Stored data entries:
····················

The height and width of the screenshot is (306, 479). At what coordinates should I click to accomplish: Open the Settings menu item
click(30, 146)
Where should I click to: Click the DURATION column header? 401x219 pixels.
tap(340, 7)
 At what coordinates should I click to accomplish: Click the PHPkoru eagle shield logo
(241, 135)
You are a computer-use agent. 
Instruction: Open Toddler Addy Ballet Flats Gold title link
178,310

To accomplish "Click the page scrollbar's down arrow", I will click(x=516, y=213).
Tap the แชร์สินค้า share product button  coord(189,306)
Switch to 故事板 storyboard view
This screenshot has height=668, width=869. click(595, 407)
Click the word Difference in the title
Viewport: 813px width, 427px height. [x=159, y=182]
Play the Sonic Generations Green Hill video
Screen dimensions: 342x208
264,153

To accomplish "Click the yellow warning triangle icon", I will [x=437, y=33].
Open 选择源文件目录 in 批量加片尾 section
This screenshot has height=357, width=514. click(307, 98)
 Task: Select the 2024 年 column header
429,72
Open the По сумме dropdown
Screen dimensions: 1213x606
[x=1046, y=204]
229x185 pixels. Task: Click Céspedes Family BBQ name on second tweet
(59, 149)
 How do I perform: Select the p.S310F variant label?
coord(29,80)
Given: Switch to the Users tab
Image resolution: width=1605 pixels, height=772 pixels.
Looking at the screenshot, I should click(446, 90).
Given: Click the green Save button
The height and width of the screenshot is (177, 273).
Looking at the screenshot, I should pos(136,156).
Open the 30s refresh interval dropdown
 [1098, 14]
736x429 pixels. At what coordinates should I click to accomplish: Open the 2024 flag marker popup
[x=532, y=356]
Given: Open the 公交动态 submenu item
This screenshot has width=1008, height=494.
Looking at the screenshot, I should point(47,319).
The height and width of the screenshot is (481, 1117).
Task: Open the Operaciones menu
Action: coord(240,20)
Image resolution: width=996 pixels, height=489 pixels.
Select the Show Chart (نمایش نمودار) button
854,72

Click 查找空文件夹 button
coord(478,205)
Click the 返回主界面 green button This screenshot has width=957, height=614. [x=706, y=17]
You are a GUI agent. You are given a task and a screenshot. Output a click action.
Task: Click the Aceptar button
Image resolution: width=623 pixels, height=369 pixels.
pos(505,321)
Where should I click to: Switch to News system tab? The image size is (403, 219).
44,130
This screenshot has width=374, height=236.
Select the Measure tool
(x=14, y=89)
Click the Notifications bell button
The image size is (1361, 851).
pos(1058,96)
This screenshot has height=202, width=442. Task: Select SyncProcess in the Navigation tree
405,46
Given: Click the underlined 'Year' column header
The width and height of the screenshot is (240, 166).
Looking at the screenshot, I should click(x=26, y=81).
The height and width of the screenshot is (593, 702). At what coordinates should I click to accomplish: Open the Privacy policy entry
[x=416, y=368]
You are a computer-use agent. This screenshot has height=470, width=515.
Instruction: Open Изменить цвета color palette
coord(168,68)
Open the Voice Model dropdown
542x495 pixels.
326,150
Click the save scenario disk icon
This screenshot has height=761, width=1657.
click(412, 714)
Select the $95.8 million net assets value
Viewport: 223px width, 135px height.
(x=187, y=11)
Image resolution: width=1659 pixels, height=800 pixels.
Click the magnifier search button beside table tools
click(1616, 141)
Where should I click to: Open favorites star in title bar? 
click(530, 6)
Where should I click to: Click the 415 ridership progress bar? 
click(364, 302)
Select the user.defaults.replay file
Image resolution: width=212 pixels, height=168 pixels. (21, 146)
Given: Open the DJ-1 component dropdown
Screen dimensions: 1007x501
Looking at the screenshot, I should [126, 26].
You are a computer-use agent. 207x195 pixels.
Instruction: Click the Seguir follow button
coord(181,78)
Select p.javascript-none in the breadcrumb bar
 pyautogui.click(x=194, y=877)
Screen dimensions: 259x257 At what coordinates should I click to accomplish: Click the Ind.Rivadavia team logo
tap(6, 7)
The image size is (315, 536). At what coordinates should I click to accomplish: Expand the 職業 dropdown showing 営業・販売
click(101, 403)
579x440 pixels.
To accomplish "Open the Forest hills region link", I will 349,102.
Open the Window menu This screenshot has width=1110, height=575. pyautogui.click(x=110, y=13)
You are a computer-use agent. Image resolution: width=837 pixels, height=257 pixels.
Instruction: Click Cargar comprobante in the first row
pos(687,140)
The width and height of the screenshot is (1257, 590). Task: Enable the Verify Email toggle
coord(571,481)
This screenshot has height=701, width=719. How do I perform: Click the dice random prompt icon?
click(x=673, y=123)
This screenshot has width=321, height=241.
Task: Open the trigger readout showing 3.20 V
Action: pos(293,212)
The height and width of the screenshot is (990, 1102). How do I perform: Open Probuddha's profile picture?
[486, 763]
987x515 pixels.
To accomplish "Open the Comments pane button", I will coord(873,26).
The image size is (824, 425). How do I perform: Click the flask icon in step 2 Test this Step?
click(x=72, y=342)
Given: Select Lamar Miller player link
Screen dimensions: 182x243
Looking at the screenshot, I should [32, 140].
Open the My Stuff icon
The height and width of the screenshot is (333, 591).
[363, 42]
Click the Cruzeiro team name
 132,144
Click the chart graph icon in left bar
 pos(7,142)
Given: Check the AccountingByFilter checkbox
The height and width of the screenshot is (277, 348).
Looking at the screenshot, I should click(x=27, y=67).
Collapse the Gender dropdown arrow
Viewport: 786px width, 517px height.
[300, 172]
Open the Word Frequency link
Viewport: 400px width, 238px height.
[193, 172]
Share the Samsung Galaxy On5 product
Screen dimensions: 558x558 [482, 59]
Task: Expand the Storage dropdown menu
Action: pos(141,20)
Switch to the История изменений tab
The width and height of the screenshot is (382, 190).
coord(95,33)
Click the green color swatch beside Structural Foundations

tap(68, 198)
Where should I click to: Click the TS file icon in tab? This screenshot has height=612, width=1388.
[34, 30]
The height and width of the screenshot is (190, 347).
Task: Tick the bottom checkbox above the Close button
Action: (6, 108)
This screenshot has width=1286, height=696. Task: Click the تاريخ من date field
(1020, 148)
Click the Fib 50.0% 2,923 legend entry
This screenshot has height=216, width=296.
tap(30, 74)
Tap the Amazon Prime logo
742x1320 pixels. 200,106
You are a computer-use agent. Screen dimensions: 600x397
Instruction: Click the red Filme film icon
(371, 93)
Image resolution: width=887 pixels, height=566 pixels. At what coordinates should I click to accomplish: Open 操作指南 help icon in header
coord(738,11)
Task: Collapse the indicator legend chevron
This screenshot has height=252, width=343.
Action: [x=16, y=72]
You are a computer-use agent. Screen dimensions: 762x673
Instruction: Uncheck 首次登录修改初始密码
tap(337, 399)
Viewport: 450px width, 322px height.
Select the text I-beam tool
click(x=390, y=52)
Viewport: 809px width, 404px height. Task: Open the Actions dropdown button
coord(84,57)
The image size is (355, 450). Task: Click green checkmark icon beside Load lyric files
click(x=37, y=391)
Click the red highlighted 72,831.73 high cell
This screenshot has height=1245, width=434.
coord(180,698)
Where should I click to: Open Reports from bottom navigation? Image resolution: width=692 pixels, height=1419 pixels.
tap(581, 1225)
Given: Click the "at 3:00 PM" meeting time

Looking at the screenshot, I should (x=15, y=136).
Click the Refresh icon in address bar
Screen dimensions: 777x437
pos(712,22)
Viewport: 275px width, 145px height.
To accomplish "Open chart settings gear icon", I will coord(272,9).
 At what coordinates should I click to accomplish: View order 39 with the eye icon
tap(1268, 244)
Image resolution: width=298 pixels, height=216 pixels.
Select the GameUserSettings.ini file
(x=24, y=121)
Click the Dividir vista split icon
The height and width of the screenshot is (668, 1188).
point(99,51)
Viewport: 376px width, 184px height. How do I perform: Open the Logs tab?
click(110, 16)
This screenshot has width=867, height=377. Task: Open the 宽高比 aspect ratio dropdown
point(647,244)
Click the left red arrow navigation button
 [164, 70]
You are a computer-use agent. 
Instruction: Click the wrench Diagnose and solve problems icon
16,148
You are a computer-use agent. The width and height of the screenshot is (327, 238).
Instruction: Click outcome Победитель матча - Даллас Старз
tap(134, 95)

····················

> _What to produce_: The reply should consist solely of the lines above from the one that has "This screenshot has width=1008, height=494." through the one that has "Image resolution: width=996", reproduced exactly.

> _Finished exercise_:
This screenshot has width=1008, height=494.
Looking at the screenshot, I should point(47,319).
The height and width of the screenshot is (481, 1117).
Task: Open the Operaciones menu
Action: coord(240,20)
Image resolution: width=996 pixels, height=489 pixels.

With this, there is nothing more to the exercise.